Trial by jury was first introduced in the Russian Empire as a result of the Judicial reform of Alexander II in 1864, and abolished after the October Revolution in 1917. They were reintroduced in the Russian Federation in 1993, and extended to another 69 regions in 2003. Its reintroduction was opposed by the Prosecutor General. Magistrates were first created in 1864, abolished in 1917, and gradually reintroduced from 2001 to 2003.

Lay judges were in use in the Soviet Union. After a 1958 reform they were elected for 2 years at general meetings of colleagues at their place of work or residence, or at higher levels appointed by the soviet. The incidents of lay judges overruling professional judges was rare, and was officially reported in only 1 case by the late 1960s. Unlike the juries of the United States, lay judges were not selected from panels that are cross-sections of the entire population, but selected by institutions in each district.

On 25 May 2001, President Putin proposed the Federal Law "On Amending the Federal Law On the Status of Judges In the Russian Federation", which was passed by the Duma, and signed by President Putin on 15 December 2001. The law introduced disciplinary and administrative responsibility for judges. The Federal Law on Organs of the Judicial Community, which is the legal basis for the judicial organs of self-government, was passed in 2002.
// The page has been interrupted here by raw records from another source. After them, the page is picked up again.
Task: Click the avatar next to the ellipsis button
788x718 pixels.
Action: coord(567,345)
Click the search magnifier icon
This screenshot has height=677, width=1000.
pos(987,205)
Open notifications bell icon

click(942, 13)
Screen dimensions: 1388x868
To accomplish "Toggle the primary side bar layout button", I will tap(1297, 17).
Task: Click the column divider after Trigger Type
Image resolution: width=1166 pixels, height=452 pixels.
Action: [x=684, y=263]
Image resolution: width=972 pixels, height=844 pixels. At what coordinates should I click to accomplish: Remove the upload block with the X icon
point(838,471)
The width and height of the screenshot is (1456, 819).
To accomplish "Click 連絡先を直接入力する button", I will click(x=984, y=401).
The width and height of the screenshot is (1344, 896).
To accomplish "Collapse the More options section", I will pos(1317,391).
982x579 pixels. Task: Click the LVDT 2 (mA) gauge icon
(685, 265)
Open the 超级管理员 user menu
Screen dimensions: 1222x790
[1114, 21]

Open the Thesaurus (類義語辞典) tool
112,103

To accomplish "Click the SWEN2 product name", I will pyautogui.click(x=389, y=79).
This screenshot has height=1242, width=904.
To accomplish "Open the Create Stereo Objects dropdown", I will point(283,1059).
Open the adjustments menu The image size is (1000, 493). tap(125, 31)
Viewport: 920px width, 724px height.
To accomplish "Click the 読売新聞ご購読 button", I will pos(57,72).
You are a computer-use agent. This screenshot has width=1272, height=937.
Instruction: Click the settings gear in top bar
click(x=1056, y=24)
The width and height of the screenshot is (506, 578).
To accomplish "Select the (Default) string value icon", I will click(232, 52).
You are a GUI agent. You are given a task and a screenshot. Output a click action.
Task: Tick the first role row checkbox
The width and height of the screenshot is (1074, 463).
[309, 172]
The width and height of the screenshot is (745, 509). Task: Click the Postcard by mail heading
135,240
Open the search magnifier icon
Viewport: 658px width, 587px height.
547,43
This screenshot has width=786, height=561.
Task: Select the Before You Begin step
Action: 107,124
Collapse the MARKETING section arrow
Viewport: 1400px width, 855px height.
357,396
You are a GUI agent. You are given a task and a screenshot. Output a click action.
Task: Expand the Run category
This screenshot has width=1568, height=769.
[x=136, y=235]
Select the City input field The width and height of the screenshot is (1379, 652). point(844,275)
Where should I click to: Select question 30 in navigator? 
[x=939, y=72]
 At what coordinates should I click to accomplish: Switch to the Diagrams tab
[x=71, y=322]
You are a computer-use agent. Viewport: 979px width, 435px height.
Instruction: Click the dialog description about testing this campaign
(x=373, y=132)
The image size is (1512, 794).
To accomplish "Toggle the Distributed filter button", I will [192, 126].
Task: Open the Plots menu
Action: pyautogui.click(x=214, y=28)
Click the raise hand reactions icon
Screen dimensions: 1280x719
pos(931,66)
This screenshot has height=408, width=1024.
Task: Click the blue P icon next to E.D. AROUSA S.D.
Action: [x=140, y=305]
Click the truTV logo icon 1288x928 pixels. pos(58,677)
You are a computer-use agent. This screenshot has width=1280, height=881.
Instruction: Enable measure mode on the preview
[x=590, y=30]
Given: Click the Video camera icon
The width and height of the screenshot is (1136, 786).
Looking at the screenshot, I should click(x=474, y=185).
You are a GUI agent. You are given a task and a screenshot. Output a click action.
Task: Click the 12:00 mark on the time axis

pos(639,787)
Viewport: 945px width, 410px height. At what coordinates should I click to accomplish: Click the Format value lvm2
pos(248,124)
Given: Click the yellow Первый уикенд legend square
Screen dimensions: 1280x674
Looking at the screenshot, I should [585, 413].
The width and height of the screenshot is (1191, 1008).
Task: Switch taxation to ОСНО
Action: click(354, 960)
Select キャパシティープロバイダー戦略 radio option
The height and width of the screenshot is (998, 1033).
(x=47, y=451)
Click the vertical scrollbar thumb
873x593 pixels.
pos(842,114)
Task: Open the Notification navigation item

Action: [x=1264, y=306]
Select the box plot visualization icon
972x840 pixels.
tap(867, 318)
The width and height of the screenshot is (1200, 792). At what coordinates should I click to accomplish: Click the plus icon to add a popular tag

Constitutional Court Judge and Council of Judges member Vladimir Yaroslavtsev, in a 2009 interview with the Spanish newspaper El País, claimed that the presidential executive office and security services had undermined judicial independence in Russia. Constitutional Court Judge Anatoly Kononov, who had frequently dissented from decisions taken by the majority of the court, in his interview to Sobesednik supported Yaroslavtsev, claiming that there was no independent judiciary in Russia. In October the Constitutional Court in an unprecedented motion accused Yaroslavtsev of "undermining the authority of the judiciary" in violation of the judicial code, and Yaroslavtsev eventually resigned from the Council of Judges but remained a judge; Kononov resigned from the Constitutional Court on 1 January 2010, seven years ahead of schedule.

The VIII All-Russian Congress of Judges met from 17–19 December 2012.